What To Consider When Choosing a Provider

  • Configuration: Two usage modes share the same model. Test both thinking and non-thinking paths in your integration to confirm your application correctly interprets response structure under each mode.
  • Zero Data Retention: AI Gateway supports Zero Data Retention for this model via direct gateway requests (BYOK is not included). To configure this, check the documentation.
  • Authentication: AI Gateway authenticates requests using an API key or OIDC token.
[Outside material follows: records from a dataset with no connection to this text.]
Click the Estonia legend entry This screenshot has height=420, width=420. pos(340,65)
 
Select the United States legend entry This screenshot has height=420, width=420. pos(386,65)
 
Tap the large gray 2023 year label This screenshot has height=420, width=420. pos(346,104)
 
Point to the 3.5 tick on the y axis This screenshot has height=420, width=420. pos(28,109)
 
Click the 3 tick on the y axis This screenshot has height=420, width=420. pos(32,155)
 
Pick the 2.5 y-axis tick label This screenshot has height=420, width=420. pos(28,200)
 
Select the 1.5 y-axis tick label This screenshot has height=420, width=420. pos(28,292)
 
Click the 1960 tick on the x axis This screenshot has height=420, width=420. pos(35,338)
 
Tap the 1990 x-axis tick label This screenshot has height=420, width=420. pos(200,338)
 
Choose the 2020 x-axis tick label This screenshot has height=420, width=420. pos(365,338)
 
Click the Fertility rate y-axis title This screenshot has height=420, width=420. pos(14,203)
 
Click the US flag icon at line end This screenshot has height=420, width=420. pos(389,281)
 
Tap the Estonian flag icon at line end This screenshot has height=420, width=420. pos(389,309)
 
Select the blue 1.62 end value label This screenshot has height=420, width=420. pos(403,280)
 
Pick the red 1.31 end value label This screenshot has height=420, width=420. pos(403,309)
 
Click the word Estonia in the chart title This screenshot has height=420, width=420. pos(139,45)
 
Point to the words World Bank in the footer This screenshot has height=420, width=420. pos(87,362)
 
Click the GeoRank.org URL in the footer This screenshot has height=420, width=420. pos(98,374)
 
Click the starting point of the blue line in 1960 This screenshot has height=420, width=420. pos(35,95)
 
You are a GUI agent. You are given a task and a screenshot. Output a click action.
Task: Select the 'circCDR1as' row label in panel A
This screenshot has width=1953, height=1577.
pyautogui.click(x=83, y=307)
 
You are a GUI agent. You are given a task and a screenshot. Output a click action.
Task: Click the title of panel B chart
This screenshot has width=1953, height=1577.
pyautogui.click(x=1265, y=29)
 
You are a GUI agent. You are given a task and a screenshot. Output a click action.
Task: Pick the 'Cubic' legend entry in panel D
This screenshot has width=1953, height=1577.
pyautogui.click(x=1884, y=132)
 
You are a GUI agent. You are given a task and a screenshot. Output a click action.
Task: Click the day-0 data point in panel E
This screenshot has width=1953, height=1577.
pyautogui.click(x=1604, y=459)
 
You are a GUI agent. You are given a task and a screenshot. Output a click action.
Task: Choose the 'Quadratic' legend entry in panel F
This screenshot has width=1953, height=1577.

You do not need to manage provider credentials directly.

When to Use DeepSeek V3.1

Best For

  • Mixed agent pipelines: Combine reasoning-heavy steps (tool planning, code generation) with fast-response steps (parsing, classification) through a single endpoint
  • Software engineering automation: SWE-Bench and Terminal-Bench improvements translate to better code generation and execution performance
  • Anthropic API compatibility: Existing Anthropic-format integrations route to DeepSeek V3.1 with minimal integration change
  • Complex multi-step search: The thinking mode's improved efficiency reduces total response latency for multi-step workflows
  • Upgrading from DeepSeek-V3: Backward-compatible API routing plus optional thinking mode

Consider Alternatives When

  • Pure reasoning workloads: DeepSeek-R1 remains the dedicated reasoning specialist
  • Multilingual stability critical: DeepSeek-V3.1 Terminus addresses reliability issues for Chinese-English code-switching output consistency
  • Straightforward chat or completion: DeepSeek-V3 may be more cost-efficient for high-volume workloads without hybrid inference needs

Conclusion

DeepSeek V3.1 consolidates thinking and non-thinking modes into a single endpoint, simplifying deployment for reasoning-capable systems. It adds capability over DeepSeek-V3 for agentic and software engineering tasks.

Frequently Asked Questions

  • What does "hybrid inference" mean for DeepSeek V3.1?

    The same model weights support both a thinking mode (extended chain-of-thought) and a non-thinking mode (direct completion). Select the mode by calling deepseek-reasoner for thinking or deepseek-chat for non-thinking. No separate model switch is needed.

  • Is DeepSeek V3.1's thinking mode faster than DeepSeek-R1?

    Yes. DeepSeek-V3.1-Think reaches answers in less time than DeepSeek-R1-0528 on equivalent tasks.

  • Does DeepSeek V3.1 support the Anthropic API format?

    Yes. Existing Anthropic-format integrations can route to DeepSeek V3.1 without additional conversion.

  • What is strict function calling and is it available in DeepSeek V3.1?

    It's in beta for DeepSeek V3.1. Strict function calling requires tool call arguments to match the provided JSON schema exactly.

  • What is the context window for DeepSeek V3.1?

    163.8K tokens for both thinking and non-thinking modes.